Many manufacturers and health food advertisers have been crediting chia with a number of health benefits: aiding weight loss, lowering cholesterol, controlling sugar levels in diabetics and preventing heart attacks. But are these just tall claims? A nutritionist answers.
Nutritionally Chia seeds are rich in fats, particularly polyunsaturated [including omega-3 fats] and monounsaturated fats, protein, antioxidants and calcium. They also contain a good amount of iron and other minerals like potassium, magnesium and phosphorus.
Source of omega-3
Omega-3 fatty acids are essential acids which are necessary but cannot be made by the body and hence have to be obtained from foods. They have been known to reduce inflammation and blood triglycerides, thereby helping to prevent heart disease and stroke among others. Like all plant sources [flax seeds, walnuts, leafy vegetables], the omega-3 present in chia seeds is in the form of ALA [alpha linolenic acid].

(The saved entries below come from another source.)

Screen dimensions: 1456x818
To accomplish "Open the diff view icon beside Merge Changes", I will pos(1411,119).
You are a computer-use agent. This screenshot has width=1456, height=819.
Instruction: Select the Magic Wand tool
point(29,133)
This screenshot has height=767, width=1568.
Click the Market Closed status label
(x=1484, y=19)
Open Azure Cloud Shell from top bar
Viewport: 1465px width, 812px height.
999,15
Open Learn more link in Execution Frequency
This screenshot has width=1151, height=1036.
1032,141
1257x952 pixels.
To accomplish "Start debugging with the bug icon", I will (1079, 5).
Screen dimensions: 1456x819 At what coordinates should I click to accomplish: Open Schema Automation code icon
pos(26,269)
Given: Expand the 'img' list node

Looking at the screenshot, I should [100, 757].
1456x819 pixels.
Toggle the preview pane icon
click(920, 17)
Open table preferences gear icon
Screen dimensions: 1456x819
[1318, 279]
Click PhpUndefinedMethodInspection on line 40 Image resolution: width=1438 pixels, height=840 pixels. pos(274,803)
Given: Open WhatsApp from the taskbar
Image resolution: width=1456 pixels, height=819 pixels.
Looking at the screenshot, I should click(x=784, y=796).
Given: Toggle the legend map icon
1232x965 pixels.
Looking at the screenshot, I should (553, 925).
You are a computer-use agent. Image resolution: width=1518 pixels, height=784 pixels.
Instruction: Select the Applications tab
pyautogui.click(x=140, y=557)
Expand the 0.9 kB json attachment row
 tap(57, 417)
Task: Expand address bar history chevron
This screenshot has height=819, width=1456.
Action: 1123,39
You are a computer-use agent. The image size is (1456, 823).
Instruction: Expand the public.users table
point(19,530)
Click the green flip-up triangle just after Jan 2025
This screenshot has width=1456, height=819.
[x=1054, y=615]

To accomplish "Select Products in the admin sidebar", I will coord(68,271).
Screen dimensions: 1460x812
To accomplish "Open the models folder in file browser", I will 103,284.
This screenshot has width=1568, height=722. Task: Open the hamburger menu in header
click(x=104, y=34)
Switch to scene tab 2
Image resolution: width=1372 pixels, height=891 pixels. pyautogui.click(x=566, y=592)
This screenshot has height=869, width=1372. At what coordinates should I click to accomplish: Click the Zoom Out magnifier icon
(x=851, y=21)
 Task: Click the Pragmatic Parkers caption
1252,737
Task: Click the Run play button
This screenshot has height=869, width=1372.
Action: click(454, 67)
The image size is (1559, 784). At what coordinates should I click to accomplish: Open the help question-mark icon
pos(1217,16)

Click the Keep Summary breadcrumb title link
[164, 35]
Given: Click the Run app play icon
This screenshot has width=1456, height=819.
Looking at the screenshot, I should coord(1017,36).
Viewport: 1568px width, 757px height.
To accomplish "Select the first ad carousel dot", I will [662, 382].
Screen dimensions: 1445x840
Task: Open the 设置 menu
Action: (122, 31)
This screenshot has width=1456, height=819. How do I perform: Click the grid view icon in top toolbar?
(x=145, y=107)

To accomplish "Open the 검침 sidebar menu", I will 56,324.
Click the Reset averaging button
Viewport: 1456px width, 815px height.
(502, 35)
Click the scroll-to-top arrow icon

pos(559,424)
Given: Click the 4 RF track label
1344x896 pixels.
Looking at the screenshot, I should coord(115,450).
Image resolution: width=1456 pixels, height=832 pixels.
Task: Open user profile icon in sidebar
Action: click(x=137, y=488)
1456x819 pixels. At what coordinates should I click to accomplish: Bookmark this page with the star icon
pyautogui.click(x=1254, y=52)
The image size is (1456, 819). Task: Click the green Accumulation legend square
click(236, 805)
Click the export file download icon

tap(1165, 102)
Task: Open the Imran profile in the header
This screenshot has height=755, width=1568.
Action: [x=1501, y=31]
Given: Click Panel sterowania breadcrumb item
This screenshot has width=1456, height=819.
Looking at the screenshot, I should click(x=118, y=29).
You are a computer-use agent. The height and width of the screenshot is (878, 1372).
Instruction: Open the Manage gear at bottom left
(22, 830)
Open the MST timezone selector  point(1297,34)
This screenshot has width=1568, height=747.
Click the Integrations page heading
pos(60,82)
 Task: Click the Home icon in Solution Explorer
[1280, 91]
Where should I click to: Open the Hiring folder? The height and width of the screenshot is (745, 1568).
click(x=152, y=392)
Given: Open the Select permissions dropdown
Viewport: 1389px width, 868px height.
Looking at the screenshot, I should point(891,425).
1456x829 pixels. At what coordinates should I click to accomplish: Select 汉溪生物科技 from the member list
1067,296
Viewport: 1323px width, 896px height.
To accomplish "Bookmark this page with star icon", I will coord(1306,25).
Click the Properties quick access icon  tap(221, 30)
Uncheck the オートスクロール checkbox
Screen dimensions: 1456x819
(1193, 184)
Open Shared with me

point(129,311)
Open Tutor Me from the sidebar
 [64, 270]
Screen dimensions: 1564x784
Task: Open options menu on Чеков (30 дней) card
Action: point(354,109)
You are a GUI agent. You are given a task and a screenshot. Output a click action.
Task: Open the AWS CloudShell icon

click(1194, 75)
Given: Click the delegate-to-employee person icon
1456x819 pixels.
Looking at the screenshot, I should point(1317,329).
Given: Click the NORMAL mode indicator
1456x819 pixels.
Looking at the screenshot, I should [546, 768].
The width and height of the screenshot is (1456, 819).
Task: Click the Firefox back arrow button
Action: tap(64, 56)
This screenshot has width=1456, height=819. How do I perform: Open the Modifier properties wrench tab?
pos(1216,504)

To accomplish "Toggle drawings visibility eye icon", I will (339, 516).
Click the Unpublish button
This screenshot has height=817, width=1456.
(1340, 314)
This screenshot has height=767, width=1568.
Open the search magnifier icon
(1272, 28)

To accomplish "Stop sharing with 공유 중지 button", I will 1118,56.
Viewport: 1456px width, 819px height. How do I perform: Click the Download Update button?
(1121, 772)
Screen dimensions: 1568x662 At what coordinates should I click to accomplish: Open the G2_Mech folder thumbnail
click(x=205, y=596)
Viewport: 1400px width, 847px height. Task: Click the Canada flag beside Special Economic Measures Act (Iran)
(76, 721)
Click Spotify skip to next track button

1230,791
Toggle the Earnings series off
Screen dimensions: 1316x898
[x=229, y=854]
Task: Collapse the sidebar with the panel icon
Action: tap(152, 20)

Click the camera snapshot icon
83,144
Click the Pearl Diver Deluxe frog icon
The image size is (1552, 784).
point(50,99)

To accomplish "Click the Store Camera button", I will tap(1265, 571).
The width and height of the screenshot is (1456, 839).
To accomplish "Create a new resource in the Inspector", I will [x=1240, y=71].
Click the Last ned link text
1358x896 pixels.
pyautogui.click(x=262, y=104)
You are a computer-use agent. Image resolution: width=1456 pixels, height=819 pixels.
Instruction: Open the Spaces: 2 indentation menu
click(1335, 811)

Two tablespoons of chia seeds contain about 4,500 mg of omega-3, which is a li le less than flax seeds, the other power house of omega-3.
Source of fibre
Fibre helps not only to relieve constipation but also in lowering cholesterol and blood sugar levels. Two tablespoons of chia has about 10g of fibre. It is regarded as a good source of fibre as adults need about 25 – 40g of fibre per day. As foods with fibre take longer to digest, chia seeds may help in keeping you feeling full longer, just like other high fibre foods.